◆ EXERCISE DETAILS ◆
Reproduce the listing that follows so that each line matches the original exactly.

◆ DATA RECORDS ◆
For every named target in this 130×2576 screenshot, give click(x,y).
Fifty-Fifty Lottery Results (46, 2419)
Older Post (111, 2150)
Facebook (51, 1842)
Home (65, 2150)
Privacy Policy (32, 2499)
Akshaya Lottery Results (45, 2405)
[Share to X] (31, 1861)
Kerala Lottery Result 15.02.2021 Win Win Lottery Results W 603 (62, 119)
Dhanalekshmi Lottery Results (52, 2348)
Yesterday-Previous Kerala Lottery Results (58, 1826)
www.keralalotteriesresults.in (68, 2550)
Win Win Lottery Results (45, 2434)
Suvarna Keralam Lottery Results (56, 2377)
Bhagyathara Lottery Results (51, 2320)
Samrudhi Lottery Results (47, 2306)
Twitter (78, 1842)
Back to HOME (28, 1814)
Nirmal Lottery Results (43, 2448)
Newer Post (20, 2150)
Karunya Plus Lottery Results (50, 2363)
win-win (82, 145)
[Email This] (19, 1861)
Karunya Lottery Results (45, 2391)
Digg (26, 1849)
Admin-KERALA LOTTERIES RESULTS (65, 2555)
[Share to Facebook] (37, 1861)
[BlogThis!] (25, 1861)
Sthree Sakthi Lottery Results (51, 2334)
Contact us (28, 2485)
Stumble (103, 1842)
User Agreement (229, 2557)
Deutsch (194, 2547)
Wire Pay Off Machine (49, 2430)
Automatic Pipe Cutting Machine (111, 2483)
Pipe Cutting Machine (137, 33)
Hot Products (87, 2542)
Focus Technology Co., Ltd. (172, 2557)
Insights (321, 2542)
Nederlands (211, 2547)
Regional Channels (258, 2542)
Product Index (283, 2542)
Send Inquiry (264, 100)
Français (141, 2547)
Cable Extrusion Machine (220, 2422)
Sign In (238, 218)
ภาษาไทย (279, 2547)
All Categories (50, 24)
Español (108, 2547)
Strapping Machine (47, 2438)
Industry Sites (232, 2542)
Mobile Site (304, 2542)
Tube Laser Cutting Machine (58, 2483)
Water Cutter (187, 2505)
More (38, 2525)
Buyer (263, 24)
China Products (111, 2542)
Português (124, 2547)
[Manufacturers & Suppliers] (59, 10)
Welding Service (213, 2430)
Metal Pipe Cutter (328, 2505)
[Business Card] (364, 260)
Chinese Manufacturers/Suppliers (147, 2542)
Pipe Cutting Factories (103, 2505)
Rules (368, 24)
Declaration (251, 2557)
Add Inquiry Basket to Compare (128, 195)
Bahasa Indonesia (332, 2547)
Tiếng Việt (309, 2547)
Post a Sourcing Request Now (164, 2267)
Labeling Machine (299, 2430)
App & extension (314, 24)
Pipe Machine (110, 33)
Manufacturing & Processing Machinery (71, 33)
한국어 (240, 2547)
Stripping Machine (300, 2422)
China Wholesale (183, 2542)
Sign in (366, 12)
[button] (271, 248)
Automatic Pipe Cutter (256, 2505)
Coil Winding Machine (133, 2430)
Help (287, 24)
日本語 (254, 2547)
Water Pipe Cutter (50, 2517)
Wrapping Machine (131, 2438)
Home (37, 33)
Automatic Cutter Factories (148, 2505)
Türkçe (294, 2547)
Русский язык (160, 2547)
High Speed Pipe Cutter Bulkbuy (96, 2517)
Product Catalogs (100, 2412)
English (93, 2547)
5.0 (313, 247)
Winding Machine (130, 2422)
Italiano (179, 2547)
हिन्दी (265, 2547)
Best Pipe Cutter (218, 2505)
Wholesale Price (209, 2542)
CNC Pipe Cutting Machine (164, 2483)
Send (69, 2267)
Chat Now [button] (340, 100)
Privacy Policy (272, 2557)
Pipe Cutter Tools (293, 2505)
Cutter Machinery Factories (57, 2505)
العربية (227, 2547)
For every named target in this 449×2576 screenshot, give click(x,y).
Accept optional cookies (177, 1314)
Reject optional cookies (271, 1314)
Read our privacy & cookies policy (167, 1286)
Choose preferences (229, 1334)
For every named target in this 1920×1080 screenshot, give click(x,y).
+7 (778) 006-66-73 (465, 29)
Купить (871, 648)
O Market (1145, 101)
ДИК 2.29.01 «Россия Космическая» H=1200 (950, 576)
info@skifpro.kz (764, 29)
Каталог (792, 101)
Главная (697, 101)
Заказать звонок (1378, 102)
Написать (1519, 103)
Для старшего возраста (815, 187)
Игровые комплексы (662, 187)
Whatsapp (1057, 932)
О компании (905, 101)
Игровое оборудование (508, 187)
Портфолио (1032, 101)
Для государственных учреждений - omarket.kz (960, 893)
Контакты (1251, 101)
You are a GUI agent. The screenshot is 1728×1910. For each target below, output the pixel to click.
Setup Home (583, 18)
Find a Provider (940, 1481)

◆ SOLUTION TO THE EXERCISE ◆
For every named target in this 130×2576 screenshot, give click(x,y).
Fifty-Fifty Lottery Results (46, 2419)
Older Post (111, 2150)
Facebook (51, 1842)
Home (65, 2150)
Privacy Policy (32, 2499)
Akshaya Lottery Results (45, 2405)
[Share to X] (31, 1861)
Kerala Lottery Result 15.02.2021 Win Win Lottery Results W 603 (62, 119)
Dhanalekshmi Lottery Results (52, 2348)
Yesterday-Previous Kerala Lottery Results (58, 1826)
www.keralalotteriesresults.in (68, 2550)
Win Win Lottery Results (45, 2434)
Suvarna Keralam Lottery Results (56, 2377)
Bhagyathara Lottery Results (51, 2320)
Samrudhi Lottery Results (47, 2306)
Twitter (78, 1842)
Back to HOME (28, 1814)
Nirmal Lottery Results (43, 2448)
Newer Post (20, 2150)
Karunya Plus Lottery Results (50, 2363)
win-win (82, 145)
[Email This] (19, 1861)
Karunya Lottery Results (45, 2391)
Digg (26, 1849)
Admin-KERALA LOTTERIES RESULTS (65, 2555)
[Share to Facebook] (37, 1861)
[BlogThis!] (25, 1861)
Sthree Sakthi Lottery Results (51, 2334)
Contact us (28, 2485)
Stumble (103, 1842)
User Agreement (229, 2557)
Deutsch (194, 2547)
Wire Pay Off Machine (49, 2430)
Automatic Pipe Cutting Machine (111, 2483)
Pipe Cutting Machine (137, 33)
Hot Products (87, 2542)
Focus Technology Co., Ltd. (172, 2557)
Insights (321, 2542)
Nederlands (211, 2547)
Regional Channels (258, 2542)
Product Index (283, 2542)
Send Inquiry (264, 100)
Français (141, 2547)
Cable Extrusion Machine (220, 2422)
Sign In (238, 218)
ภาษาไทย (279, 2547)
All Categories (50, 24)
Español (108, 2547)
Strapping Machine (47, 2438)
Industry Sites (232, 2542)
Mobile Site (304, 2542)
Tube Laser Cutting Machine (58, 2483)
Water Cutter (187, 2505)
More (38, 2525)
Buyer (263, 24)
China Products (111, 2542)
Português (124, 2547)
[Manufacturers & Suppliers] (59, 10)
Welding Service (213, 2430)
Metal Pipe Cutter (328, 2505)
[Business Card] (364, 260)
Chinese Manufacturers/Suppliers (147, 2542)
Pipe Cutting Factories (103, 2505)
Rules (368, 24)
Declaration (251, 2557)
Add Inquiry Basket to Compare (128, 195)
Bahasa Indonesia (332, 2547)
Tiếng Việt (309, 2547)
Post a Sourcing Request Now (164, 2267)
Labeling Machine (299, 2430)
App & extension (314, 24)
Pipe Machine (110, 33)
Manufacturing & Processing Machinery (71, 33)
한국어 (240, 2547)
Stripping Machine (300, 2422)
China Wholesale (183, 2542)
Sign in (366, 12)
[button] (271, 248)
Automatic Pipe Cutter (256, 2505)
Coil Winding Machine (133, 2430)
Help (287, 24)
日本語 (254, 2547)
Water Pipe Cutter (50, 2517)
Wrapping Machine (131, 2438)
Home (37, 33)
Automatic Cutter Factories (148, 2505)
Türkçe (294, 2547)
Русский язык (160, 2547)
High Speed Pipe Cutter Bulkbuy (96, 2517)
Product Catalogs (100, 2412)
English (93, 2547)
5.0 (313, 247)
Winding Machine (130, 2422)
Italiano (179, 2547)
हिन्दी (265, 2547)
Best Pipe Cutter (218, 2505)
Wholesale Price (209, 2542)
CNC Pipe Cutting Machine (164, 2483)
Send (69, 2267)
Chat Now [button] (340, 100)
Privacy Policy (272, 2557)
Pipe Cutter Tools (293, 2505)
Cutter Machinery Factories (57, 2505)
العربية (227, 2547)
For every named target in this 449×2576 screenshot, give click(x,y).
Accept optional cookies (177, 1314)
Reject optional cookies (271, 1314)
Read our privacy & cookies policy (167, 1286)
Choose preferences (229, 1334)
For every named target in this 1920×1080 screenshot, give click(x,y).
+7 (778) 006-66-73 (465, 29)
Купить (871, 648)
O Market (1145, 101)
ДИК 2.29.01 «Россия Космическая» H=1200 (950, 576)
info@skifpro.kz (764, 29)
Каталог (792, 101)
Главная (697, 101)
Заказать звонок (1378, 102)
Написать (1519, 103)
Для старшего возраста (815, 187)
Игровые комплексы (662, 187)
Whatsapp (1057, 932)
О компании (905, 101)
Игровое оборудование (508, 187)
Портфолио (1032, 101)
Для государственных учреждений - omarket.kz (960, 893)
Контакты (1251, 101)
You are a GUI agent. The screenshot is 1728×1910. For each target below, output the pixel to click.
Setup Home (583, 18)
Find a Provider (940, 1481)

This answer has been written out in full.